Case 3Male, 36 years old. Ultrasound and CT revealed the mass of pancreatic head with dilated common bile duct. Serum CA19-9 210 IU/L. The patient underwent laparotomy which discovered the mass of 5cm X 5 cm in size within pancreatic head. Biopsy showed moderate differentiation of adenocarcinoma. The palliative cholecystojejunostomy was performed for improvement of obstructive jaundice, and cryosurgery was performed for pancreatic tumor under direct vision and ultrasound guiding. CT follow-up at three mo after the treatment showed the shrinkage and necrosis of the pancreatic mass with “honeycomb”-like change (Figure 4).CA19-9 was decreased to 48 IU. The patient had survival of 19 mo.

Case 4Male, 67 years old, was detected obstructive jaundice and received CT examination, showing that the mass of 5X3cm in size in pancreatic head and dilated common bile duct and gallbladder. He received percutaneous cryosurgery and 125iodine seed implantation for pancreatic mass.

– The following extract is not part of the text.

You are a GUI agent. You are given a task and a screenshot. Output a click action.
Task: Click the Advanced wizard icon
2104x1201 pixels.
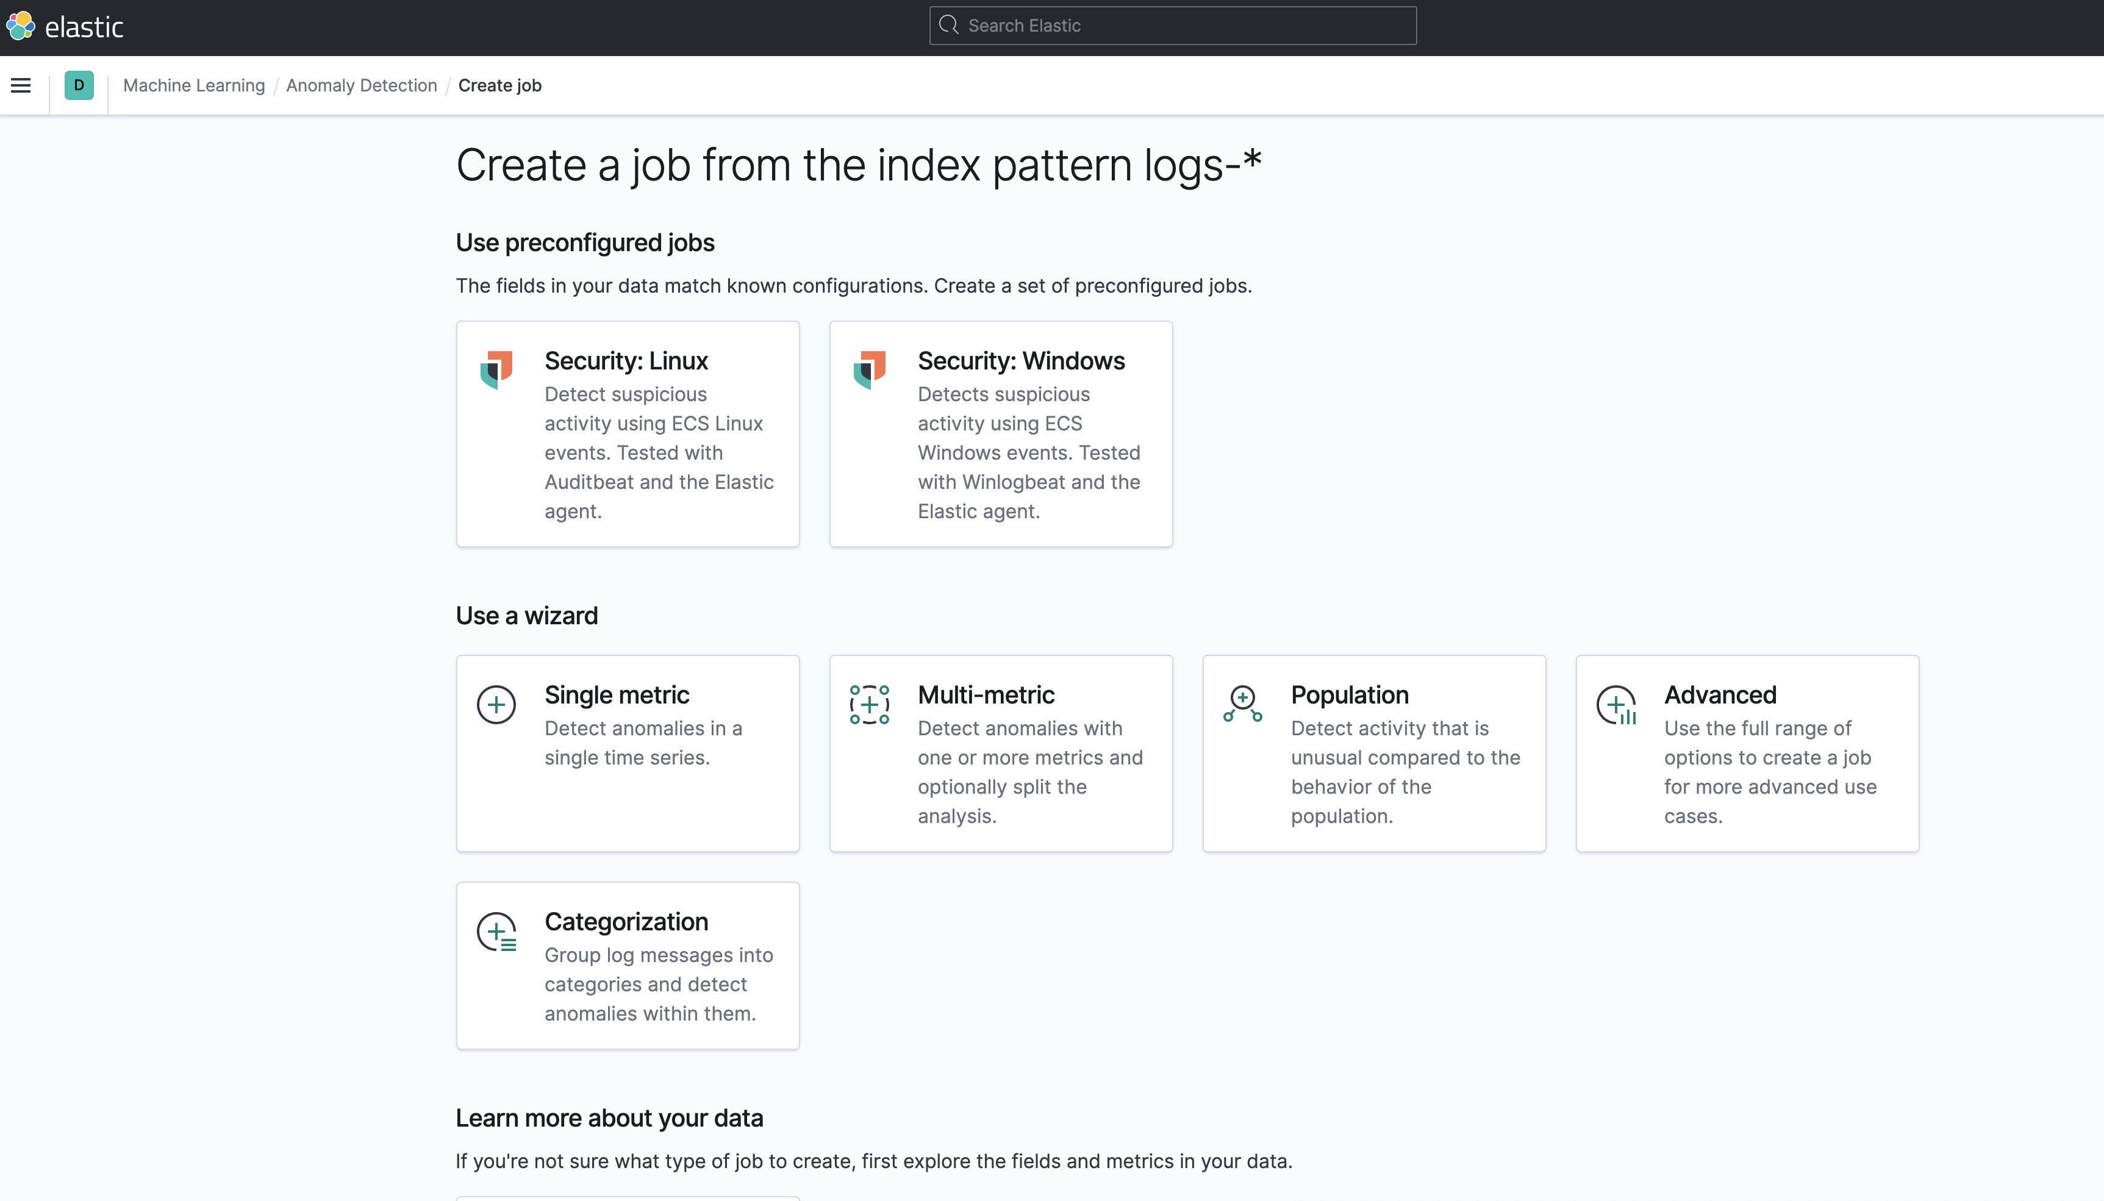[x=1616, y=704]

Biopsy ofmass showed moderately well-differentiated mucinous adenocarcinoma. CT at 8 mo after treatment showed the shrinkage and necrosis of the pancreatic mass (Figure 5).

Case 5Female, 59 years old. CT examination discovered a mass of 4X3 cm in size in pancreatic tail. Biopsy proved to be pancreatic adenocarcinoma. Percutaneous cryosurgery with 125iodine seed implantation was performed (Figure 6 ).The follow-up at 14 mo after treatment showed

the stability of pancreatic tumor and the patient is surviving for 28 mo.

Case 6 Famale, 59 years old. Ultrasound and CT showed the mass of pancreatic head,4X4 cm in size. She underwent percutaneous cryosurgery and 125iodine seed implantation for pancreatic mass. Biopsy showed poor-differentiated adenocarcinoma. Twelve mo later, the tumor of pancreatic head showed stability, however a new lesion developed in pancreatic body. She underwent second procedure of percutaneous cryosurgery for the lesion in pancreatic body. The follow-up using PET-CT at 3 mo after the treatment showed a significant decrease of metabolic activity in original lesion(Figure 7).